Simone aceptaba los hechos tan pacíficamente que a Helen le pareció muy juicioso dejarle creer que existía una rival.
—Si se refiere usted a la hija del tabernero —dijo—, sepa que Stephen dijo en la cocina que no podía marcharse de aquí sin despedirse de esa joven.
Helen comprendió que había dado en el blanco al ver la explosión de lágrimas de Simone.
—¡Se ha marchado! —gritó ésta—. Esa mujer le tiene a su lado. Yo también quiero tenerle junto a mí. Usted no comprende. Es algo que me consume… Debo hacer cualquier cosa.
—¡Oh! No se preocupe más de ello —dijo Helen—. No vale la pena. Se está usted rebajando. Si un hombre no me quisiera, yo tampoco le querría.
—Cállese y salga de mi habitación.
Helen no perdió su entereza, aunque se sentía tan vacía como una cáscara de huevo.
—No quiero estar donde no desean que esté —dijo, con firmeza—. Pero tengo órdenes de no dejarla a usted.
Sus palabras despertaron la ira de Simone.
—¿De modo que ha sido usted enviada para espiarme? —gritó—. Son muy listos. ¡Oh! Deles las gracias en mi nombre. Pero ¿por qué no dárselas personalmente?
—¿Qué quiere usted decir? —preguntó Helen nerviosamente.
—Ya lo verá usted. ¡Oh! Ya lo verá.
Helen, consternada, observó en silencio cómo Simone iba de un lado a otro de la habitación buscando prendas de ropa y vistiéndose con frenética prisa. La joven se daba cuenta de que Simone había perdido los estribos. Era tan difícil contener la inevitable catástrofe como dominar una máquina en marcha.
Helen, sin embargo, protestó cuando Simone sacó su abrigo de piel.
—¿Adónde va usted? —preguntó.
—Fuera de esta casa. No quiero permanecer donde me espían y me insultan. —Sacó un puñado de joyas, las metió en su monedero y se volvió hacia Helen—. Me voy con el hombre que amo. Dígale al profesor que no volveré… esta noche.
—¡No, no se irá usted! —gritó Helen, intentando coger a Simone por las muñecas—. Él no la quiere. ¿Dónde está su orgullo?

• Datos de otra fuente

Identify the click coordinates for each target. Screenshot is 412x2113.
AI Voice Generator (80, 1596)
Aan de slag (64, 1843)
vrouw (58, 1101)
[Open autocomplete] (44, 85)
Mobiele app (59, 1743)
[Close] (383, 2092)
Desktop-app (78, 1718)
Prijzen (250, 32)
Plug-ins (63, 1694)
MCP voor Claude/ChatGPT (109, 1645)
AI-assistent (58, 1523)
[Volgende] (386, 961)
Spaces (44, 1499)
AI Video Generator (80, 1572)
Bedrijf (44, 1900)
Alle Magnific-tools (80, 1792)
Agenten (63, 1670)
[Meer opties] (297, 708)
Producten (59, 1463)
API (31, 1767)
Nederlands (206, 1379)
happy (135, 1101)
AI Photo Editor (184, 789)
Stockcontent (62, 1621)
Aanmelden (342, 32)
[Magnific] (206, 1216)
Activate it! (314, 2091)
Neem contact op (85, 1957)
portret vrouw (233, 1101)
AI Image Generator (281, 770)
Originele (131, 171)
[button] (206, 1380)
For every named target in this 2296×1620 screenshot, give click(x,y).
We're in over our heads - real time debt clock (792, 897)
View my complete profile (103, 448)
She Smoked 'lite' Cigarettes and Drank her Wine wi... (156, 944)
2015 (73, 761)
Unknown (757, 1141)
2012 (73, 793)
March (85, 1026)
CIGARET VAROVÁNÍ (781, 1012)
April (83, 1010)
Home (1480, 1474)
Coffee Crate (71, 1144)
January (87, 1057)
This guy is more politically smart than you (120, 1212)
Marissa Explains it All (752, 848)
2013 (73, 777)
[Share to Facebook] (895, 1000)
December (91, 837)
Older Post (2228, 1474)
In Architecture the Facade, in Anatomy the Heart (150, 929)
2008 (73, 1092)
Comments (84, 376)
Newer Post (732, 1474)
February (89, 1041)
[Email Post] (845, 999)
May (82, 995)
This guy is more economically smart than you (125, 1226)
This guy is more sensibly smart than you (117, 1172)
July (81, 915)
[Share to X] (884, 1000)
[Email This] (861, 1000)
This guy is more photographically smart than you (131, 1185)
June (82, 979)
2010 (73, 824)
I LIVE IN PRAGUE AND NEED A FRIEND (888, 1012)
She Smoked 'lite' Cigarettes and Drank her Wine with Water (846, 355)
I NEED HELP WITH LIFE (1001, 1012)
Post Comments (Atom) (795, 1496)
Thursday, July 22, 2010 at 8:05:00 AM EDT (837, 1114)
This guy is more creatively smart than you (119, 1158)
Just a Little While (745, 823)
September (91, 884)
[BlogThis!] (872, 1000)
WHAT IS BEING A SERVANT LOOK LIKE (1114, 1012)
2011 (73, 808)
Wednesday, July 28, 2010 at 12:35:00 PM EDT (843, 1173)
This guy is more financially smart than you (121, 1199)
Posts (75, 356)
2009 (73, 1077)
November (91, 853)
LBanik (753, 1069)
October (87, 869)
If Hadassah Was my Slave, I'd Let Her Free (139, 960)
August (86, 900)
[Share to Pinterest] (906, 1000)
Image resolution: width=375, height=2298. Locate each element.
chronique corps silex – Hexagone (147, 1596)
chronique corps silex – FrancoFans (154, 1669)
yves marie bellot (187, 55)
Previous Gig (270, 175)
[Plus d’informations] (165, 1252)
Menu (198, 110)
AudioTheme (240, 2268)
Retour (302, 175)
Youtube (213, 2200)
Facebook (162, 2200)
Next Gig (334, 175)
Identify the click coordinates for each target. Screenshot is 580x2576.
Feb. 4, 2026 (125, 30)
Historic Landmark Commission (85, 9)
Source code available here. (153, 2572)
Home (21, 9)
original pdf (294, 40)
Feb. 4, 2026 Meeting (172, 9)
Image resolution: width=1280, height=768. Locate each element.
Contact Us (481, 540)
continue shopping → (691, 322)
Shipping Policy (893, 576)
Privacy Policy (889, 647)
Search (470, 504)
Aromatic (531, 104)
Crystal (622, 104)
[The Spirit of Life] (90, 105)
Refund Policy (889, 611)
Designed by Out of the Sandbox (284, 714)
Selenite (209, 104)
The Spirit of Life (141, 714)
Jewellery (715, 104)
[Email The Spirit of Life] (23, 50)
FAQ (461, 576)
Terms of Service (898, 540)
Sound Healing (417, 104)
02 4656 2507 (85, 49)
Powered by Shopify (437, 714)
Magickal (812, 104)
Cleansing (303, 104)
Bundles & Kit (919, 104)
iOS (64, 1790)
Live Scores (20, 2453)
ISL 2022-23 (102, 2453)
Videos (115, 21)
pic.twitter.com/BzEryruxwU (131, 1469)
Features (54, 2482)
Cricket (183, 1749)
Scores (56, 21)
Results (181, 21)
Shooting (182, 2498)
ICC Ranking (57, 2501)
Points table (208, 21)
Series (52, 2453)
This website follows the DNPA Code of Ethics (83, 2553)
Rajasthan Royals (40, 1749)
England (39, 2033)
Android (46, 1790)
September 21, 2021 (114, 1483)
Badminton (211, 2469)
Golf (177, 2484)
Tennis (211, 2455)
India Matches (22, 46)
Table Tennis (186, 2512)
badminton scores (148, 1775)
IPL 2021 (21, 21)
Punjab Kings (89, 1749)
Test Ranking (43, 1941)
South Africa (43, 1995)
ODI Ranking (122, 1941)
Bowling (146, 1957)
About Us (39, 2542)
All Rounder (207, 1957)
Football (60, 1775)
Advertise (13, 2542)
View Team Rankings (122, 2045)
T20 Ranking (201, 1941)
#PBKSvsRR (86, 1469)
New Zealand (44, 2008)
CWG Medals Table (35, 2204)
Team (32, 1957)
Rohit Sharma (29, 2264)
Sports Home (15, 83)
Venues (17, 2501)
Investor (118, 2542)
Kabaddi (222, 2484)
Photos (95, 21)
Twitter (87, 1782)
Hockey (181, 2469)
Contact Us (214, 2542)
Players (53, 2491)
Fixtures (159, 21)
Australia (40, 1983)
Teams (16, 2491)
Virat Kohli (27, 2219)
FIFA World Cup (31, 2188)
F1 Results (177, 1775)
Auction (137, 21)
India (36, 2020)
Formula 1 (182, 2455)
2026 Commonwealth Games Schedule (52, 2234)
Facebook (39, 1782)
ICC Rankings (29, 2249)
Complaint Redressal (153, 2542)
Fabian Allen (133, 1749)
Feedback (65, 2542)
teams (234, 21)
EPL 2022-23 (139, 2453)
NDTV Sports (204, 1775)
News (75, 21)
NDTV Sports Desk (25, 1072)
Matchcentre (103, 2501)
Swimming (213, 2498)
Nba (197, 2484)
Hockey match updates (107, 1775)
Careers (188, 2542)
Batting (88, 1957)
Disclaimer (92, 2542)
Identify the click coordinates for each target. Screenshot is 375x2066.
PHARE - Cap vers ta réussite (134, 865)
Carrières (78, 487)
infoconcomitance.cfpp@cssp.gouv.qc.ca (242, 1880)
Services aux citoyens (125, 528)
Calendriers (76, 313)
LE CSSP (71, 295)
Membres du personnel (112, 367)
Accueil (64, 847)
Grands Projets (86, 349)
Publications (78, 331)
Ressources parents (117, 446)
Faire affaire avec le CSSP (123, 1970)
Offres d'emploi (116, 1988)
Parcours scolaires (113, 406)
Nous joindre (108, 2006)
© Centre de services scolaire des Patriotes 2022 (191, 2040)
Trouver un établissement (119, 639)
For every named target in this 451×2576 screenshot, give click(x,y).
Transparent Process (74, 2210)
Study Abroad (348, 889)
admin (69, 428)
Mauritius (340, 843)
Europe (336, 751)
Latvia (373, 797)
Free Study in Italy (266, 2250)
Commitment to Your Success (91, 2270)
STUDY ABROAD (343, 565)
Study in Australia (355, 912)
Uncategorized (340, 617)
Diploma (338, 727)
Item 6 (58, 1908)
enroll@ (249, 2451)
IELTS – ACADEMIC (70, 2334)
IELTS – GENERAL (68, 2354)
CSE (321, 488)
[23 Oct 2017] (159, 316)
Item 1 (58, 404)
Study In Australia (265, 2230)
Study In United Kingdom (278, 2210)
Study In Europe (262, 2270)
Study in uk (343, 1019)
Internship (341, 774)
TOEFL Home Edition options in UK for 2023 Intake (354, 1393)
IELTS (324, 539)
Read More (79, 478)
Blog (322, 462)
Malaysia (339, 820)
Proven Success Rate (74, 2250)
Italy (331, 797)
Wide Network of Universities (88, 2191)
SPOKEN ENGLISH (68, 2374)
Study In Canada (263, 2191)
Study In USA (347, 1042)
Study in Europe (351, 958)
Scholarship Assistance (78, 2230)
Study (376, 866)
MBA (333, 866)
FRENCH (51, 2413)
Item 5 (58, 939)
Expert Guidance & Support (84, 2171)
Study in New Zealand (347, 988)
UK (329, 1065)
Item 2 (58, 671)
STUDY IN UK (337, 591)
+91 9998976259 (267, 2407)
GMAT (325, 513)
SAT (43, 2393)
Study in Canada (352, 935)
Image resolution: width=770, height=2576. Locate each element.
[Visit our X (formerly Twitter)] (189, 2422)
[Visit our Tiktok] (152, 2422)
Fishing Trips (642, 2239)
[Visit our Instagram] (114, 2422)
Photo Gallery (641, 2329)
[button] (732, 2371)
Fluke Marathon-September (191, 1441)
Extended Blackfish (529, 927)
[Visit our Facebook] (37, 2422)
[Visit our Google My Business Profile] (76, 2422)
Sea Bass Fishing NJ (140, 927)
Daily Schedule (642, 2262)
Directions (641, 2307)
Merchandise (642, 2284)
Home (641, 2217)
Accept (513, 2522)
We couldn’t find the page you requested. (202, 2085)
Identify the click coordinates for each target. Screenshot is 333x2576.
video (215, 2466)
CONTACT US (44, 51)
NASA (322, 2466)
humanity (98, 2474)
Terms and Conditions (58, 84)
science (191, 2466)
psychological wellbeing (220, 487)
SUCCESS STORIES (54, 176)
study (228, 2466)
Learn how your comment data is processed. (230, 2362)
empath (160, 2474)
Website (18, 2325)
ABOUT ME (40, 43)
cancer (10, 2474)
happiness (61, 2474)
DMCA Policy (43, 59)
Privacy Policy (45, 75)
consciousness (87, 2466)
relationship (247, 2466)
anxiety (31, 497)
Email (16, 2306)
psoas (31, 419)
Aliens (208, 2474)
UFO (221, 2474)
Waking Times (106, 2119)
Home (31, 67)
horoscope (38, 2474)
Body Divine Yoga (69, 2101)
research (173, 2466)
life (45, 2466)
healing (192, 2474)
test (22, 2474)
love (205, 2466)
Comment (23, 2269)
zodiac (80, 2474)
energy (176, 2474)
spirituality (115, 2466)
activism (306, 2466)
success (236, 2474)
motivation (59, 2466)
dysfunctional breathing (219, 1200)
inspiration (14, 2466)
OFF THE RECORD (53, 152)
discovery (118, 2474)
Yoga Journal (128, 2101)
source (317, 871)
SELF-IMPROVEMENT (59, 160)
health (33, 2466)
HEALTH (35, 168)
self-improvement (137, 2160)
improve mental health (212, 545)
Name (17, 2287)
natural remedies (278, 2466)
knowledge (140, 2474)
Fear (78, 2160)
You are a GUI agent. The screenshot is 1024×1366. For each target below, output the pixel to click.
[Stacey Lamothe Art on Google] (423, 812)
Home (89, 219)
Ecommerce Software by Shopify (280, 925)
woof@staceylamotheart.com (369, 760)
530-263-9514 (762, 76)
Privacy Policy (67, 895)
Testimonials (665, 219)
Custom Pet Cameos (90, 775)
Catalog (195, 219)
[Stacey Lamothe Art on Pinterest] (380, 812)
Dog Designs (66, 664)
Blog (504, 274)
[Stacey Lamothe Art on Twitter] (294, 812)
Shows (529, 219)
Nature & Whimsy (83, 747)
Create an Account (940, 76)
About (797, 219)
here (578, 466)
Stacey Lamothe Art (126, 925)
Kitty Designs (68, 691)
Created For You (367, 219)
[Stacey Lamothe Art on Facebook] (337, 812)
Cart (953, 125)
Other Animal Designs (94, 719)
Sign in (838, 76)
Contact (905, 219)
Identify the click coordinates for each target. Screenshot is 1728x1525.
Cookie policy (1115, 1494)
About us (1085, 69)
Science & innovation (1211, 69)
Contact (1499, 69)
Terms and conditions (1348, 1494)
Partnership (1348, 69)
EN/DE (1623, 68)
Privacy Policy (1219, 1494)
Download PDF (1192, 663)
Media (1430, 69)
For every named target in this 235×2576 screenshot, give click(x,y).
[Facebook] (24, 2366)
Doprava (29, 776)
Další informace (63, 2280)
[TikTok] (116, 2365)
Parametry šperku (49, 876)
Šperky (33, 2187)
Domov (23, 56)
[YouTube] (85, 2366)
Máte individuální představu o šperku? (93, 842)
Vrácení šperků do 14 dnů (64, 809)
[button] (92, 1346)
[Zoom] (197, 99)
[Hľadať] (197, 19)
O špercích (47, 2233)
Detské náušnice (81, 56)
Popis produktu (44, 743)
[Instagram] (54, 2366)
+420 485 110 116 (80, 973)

La lucha fue corta y desesperada. Pero Simone era la más fuerte, y, además, procedía con menos escrúpulos. Sin cuidarse de las consecuencias, empujó a Helen con tal fuerza que la muchacha cayó de espaldas sobre la alfombra, dándose un fuerte golpe.
Aunque no se hizo mucho daño, tardó algún tiempo en cerciorarse de ello. Todavía estaba frotándose la dolorida cabeza cuando oyó el ruido que hacía una llave al girar en la cerradura. Entonces se dio cuenta de que la habían encerrado.